Colorado insurers don’t have a contract exit clause if cost-sharing subsidy funding is eliminated
Insurers that sell plans in the federally-facilitated marketplace (HealthCare.gov) have a contract exit clause for 2017 that allows them to exit the exchange mid-year if cost-sharing subsidy funding is cut off. This clause was added to the contract in late 2016, when it became apparent that the issue could realistically become a significant issue in 2017 — and it has.
Connect for Health Colorado confirmed, however, that Colorado insurers do not have a similar exit clause in their contracts with the exchange. That means that insurers would not be able to pull out of the exchange and cancel policies mid-year if the Trump Administration decides to stop paying cost-sharing subsidies. But they would be able to charge much higher premiums for 2018, or leave the exchange at the end of 2017.

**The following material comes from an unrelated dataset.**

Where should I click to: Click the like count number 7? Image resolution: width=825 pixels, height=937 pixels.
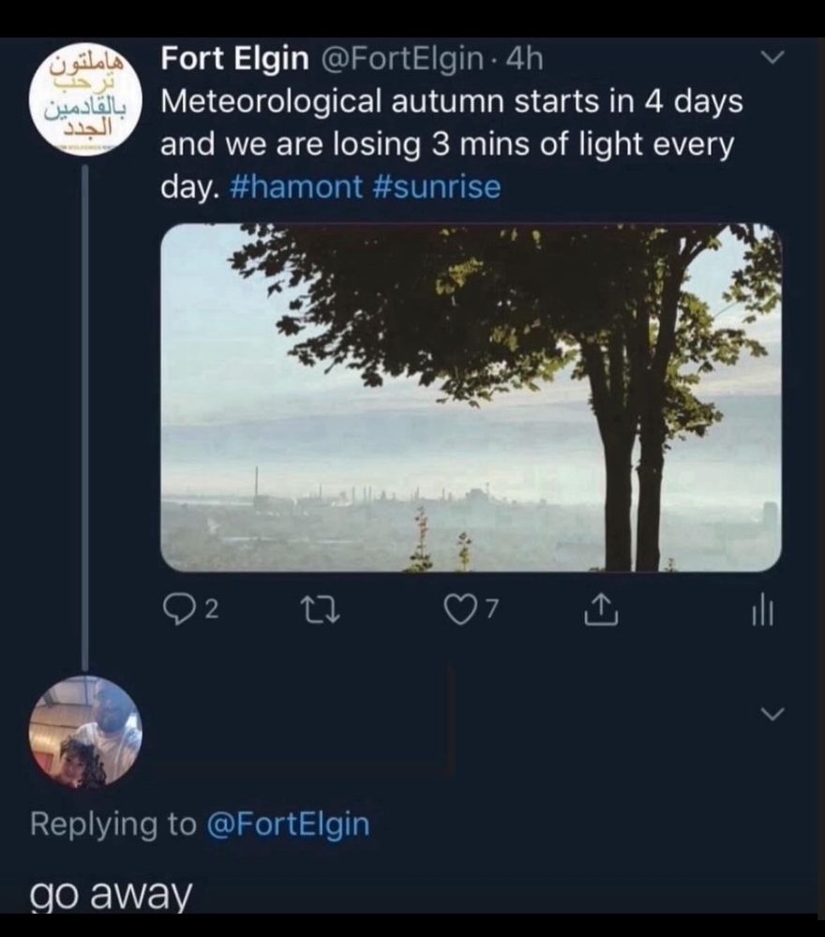click(x=492, y=611)
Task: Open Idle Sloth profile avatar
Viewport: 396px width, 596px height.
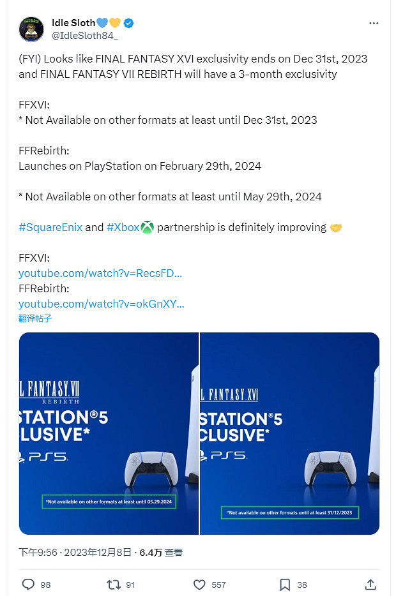Action: pyautogui.click(x=31, y=29)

Will Anthem offer plans in 2018?
Although Colorado has more insurers in its exchange than most states, participation is localized and urban areas tend to have far more insurer options than rural areas. There are 14 counties in Western Colorado where Anthem is the only insurer offering plans in the exchange, so their continued participation is of utmost importance in those counties.
In late March, Anthem indicated that they were likely to scale back their exchange participation in 2018, which caused a great deal of concern in states like Colorado where areas of the state have Anthem as their only option. By late April, it appeared likely that Anthem would continue to participate in the exchanges in the states where it currently offers coverage, but only if ongoing cost-sharing subsidy funding is ensured. If the cost-sharing subsidy issue isn’t resolved by early June, Anthem will begin to make plans for either sharply higher premiums or market exits for 2018. In Kentucky and Virginia, both of which have early form filing deadlines, Anthem has indicated that they will participate in the exchanges, although that could certainly change if cost-sharing subsidy funding is eliminated.
Kaiser Permanente has said that they plan to remain in the Colorado exchange in 2018.
Will the exchange be eliminated?
Colorado S.B.3, introduced in January 2017, calls for the elimination of Connect for Health Colorado. Colorado would then switch to using HealthCare.gov instead of the state-run enrollment platform. All of the state’s current functions and autonomy (including, for example, the aforementioned contract differences between Connect for Health Colorado and HealthCare.gov) would be carried out by the federal government instead.
The Senate Finance Committee passed S.B.3 in February, and referred the measure to the Appropriations Committee, which amended it and sent it to the committee of the whole in April. But S.B.3 has not yet advanced further in the Senate, and Colorado’s legislative session adjourns on May 10.